* START EXERCISE INPUTS *
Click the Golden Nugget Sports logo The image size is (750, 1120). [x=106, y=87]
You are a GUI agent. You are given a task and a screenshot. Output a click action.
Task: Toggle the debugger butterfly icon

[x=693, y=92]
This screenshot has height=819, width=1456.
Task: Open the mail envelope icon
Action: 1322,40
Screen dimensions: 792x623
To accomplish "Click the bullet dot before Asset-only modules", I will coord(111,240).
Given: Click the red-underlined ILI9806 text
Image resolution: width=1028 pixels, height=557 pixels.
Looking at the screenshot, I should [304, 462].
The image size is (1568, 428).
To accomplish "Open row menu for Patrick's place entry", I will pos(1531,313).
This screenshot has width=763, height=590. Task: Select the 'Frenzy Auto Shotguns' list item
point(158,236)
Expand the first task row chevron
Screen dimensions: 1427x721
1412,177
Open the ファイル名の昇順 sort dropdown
* END EXERCISE INPUTS *
TASK TO COMPLETE:
Rewrite the data above with every "The image size is" changed to "Image dimensions:", leaving all else unchanged.

OUTPUT FOR THIS EXERCISE:
Click the Golden Nugget Sports logo Image dimensions: (750, 1120). [x=106, y=87]
You are a GUI agent. You are given a task and a screenshot. Output a click action.
Task: Toggle the debugger butterfly icon

[x=693, y=92]
This screenshot has height=819, width=1456.
Task: Open the mail envelope icon
Action: 1322,40
Screen dimensions: 792x623
To accomplish "Click the bullet dot before Asset-only modules", I will coord(111,240).
Given: Click the red-underlined ILI9806 text
Image resolution: width=1028 pixels, height=557 pixels.
Looking at the screenshot, I should [304, 462].
Image dimensions: (1568, 428).
To accomplish "Open row menu for Patrick's place entry", I will pos(1531,313).
This screenshot has width=763, height=590. Task: Select the 'Frenzy Auto Shotguns' list item
point(158,236)
Expand the first task row chevron
Screen dimensions: 1427x721
1412,177
Open the ファイル名の昇順 sort dropdown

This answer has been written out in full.